When news broke, however, that the aqueduct was slated for restoration, many residents were alarmed, concerned that efforts at preservation would instead compromise its integrity. That fear is not unfounded: Historic buildings and structures dating from the Byzantine era to the 20th century have been subjected to disastrous restorations in recent years here, prompting public outcry and fostering a cynical attitude toward planned projects.
“We have seen examples of so many botched restorations that we have lost faith,” Ebru Erdem-Akçay, a Turkish American political scientist, told me. When tweeting the news of the restoration, Erdem-Akçay wrote that she hoped to see the aqueduct again “before they restroy it,” coining a portmanteau of restore and destroy that many say is apt.
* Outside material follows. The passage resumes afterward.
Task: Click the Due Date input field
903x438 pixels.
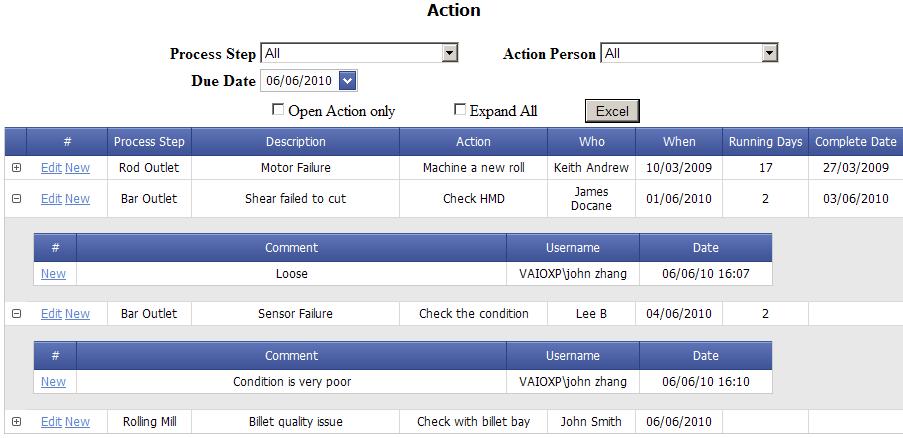Action: 300,81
Istanbul is a dynamic, fascinating city of 15 million, and much beauty can be found, thanks to a rich architectural heritage and an ideal location on the shores of the Black and Marmara Seas, between which runs the Bosporus strait. Traces of history await around every corner of the city’s older parts—living, open-air museums with innumerable artifacts from Byzantine and Ottoman times. Istanbul nevertheless moves at a rapid pace, and its streets are overflowing with life and sounds, ranging from the pleasant call of vendors selling fresh pastries to the ever-present din of construction.